Until today. Today is the official deadline, the last window of opportunity to change my mind. It's not too late to e-mail the editor and ask for an extension. Or, if I felt really industrious, I could churn out the remaining three articles today and put off the decision to quit for another three months.

Today those doubting little voices in my head have begun emerging, fueled by the perilous attraction of possibility. What if I'm just in a bit of a writing slump right now, and next week these articles seem anything but tedious? What if I start seeing more income, or even client leads, from my current articles and regret the decision to close the door on this opportunity? What if.....?

Once again, the deceptive appeal of what I could do is being pitted against the value I place on my time, and even against common sense. No sane person with two Master's degrees and an infant should be working for 50 cents an hour; especially when I don't spend as much time as I'd like doing other things that matter to me.

So what is feeding that nagging voice? Why is it so hard to just let the door close? Maybe it's about not giving up -- trying to redeem the time I spent on the first seven articles by making the whole venture worthwhile. Or, maybe it's something more primitive.

I once heard about monkeys in some distant and lush part of the world who would get trapped in a ridiculous but conveniently metaphoric way. Hunters would hollow out a coconut through a hole just large enough for a monkey's hand, and place food inside. The monkey would reach inside the coconut and grab the food, but with his hand balled into a fist, it would no longer fit through the hole to escape. Since the survival instinct will not allow the monkey to let go of a potential meal, the story goes that monkeys would often stay trapped with their hands in the coconut for hours (apparently sometimes even long enough to starve to death if the hunters did not return in time).

However true or exaggerated these stories are, they're certainly a beautiful and useful analogy for lessons in greed, priorities, obsession, opportunity cost.... and maybe a partial, primal explanation for why it can be so hard to let go of something, even when it's in your best interest to do so.

So, now that I've churned out a free but fulfilling blog entry, instead of a cheap piece of "content" for someone else's website, it's time to take my hand out of the coconut and move on with my day. There's a little monkey who needs looking after!

1 comment:

Anonymous said...

It's the ladder-climbing impulse, my friend: "You're a successful woman! Far less smart and capable people do this all the time! How can you let yourself fail?! You're better than this!" You must grab and pull up on the next rung because the rung exists (regardless of where the ladder takes you).

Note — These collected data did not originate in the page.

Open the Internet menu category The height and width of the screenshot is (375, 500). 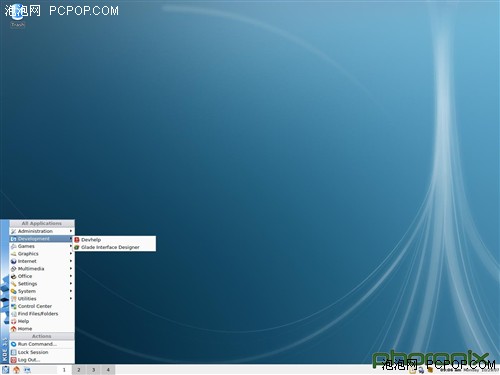(42, 261)
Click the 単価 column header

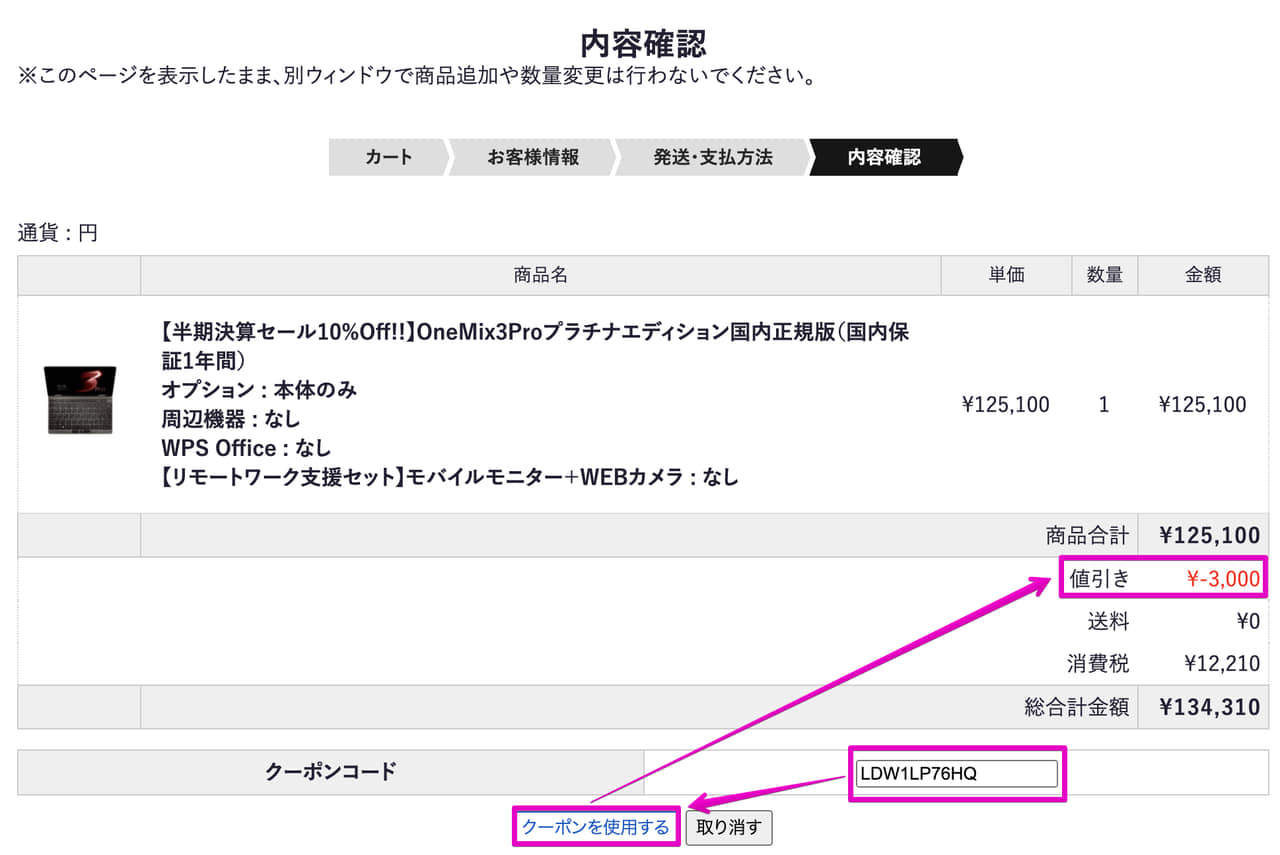(x=1005, y=276)
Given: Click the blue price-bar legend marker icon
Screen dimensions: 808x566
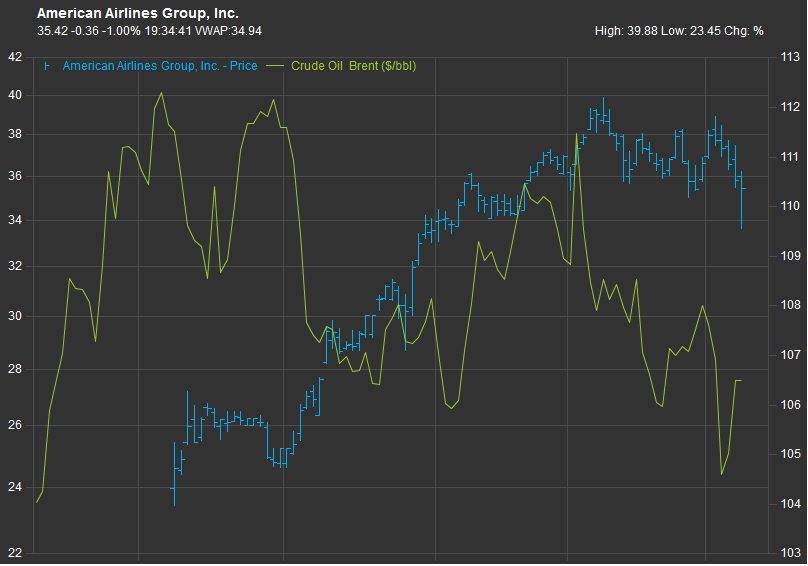Looking at the screenshot, I should point(47,66).
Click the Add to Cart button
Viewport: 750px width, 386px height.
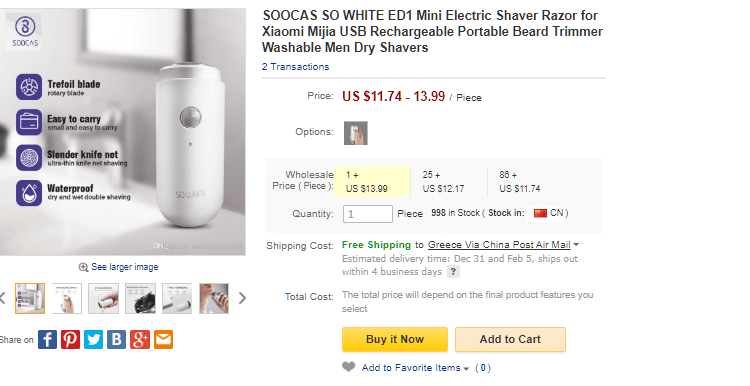point(510,340)
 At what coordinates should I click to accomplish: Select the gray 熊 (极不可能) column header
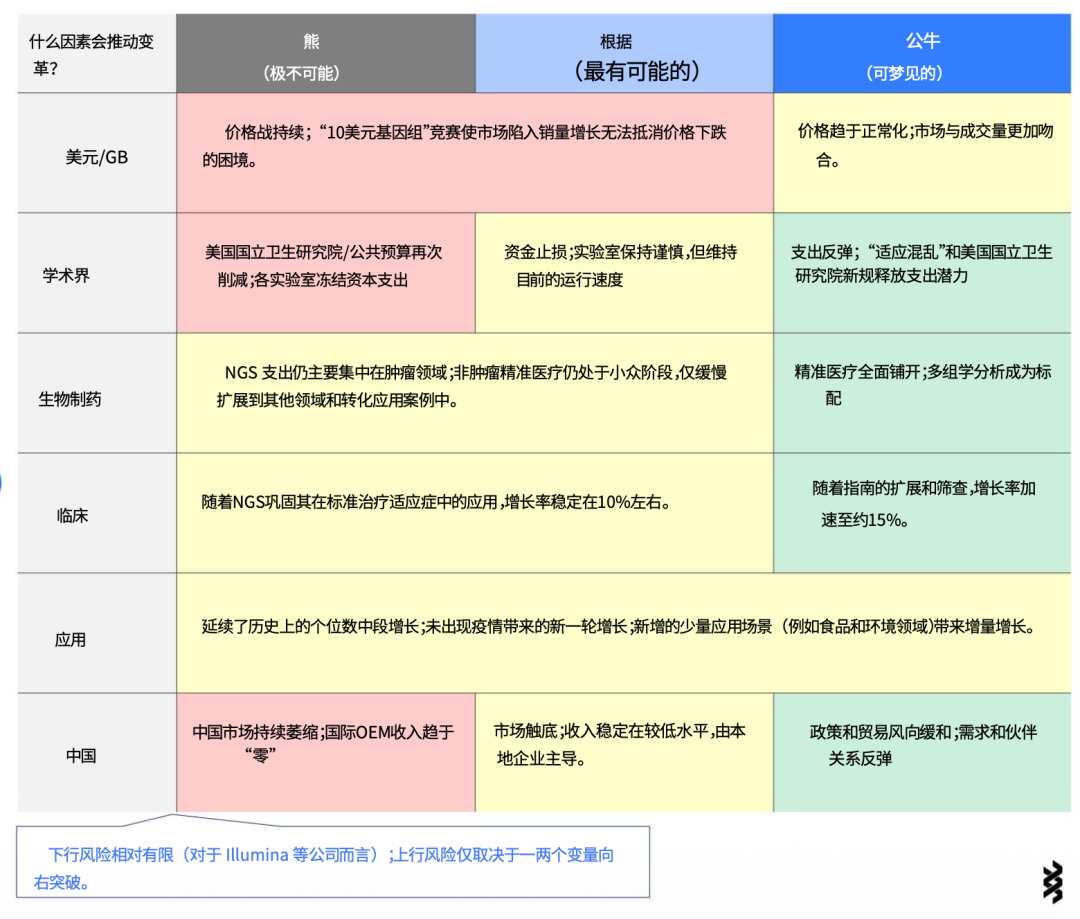click(326, 54)
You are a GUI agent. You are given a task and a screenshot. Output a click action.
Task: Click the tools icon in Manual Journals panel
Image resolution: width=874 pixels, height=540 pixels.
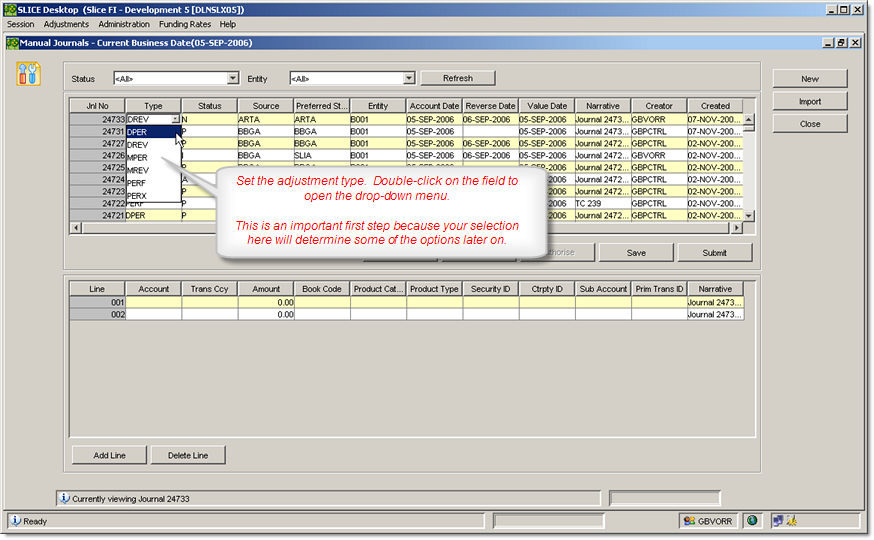29,74
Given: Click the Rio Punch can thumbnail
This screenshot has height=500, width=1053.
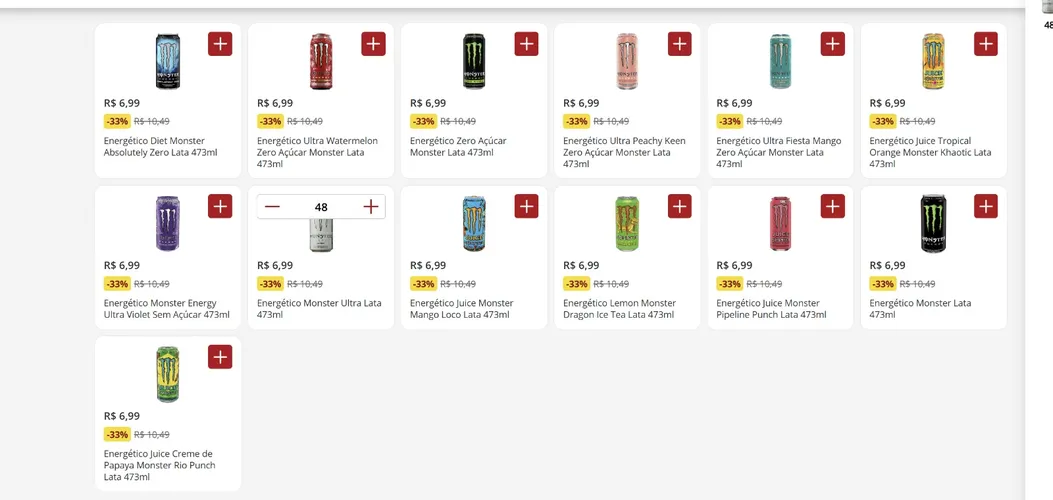Looking at the screenshot, I should point(168,374).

You've gotten as far as you have in life because you're not a quitter -- you follow through, and you refuse to let your own selfish desires overcome your commitments to others. If this decision just involved you, you'd probably stay up all night and write three more meaningless articles in three hours for three dimes.

But now, the decision about whether to write for pennies isn't just about you. It's about whether meeting your writing responsibilities impinge on your husband, your son, your home, and your job responsibilities. Those people are also expecting your commitment to be honored. But you can't do it all.

So your mind is doing its best to define failure. Failure is what must be avoided -- you don't fail, at least when it's within your control. For single Manda, it would be easy -- failure is not taking a shower before going on a date, or deciding to read another chapter of your book instead of going to work on time. Now, though, big-f Failure is defined by a choice among many options. And you've wisely decided to avoid Failure by accepting a small defeat at the cost of pennies a day.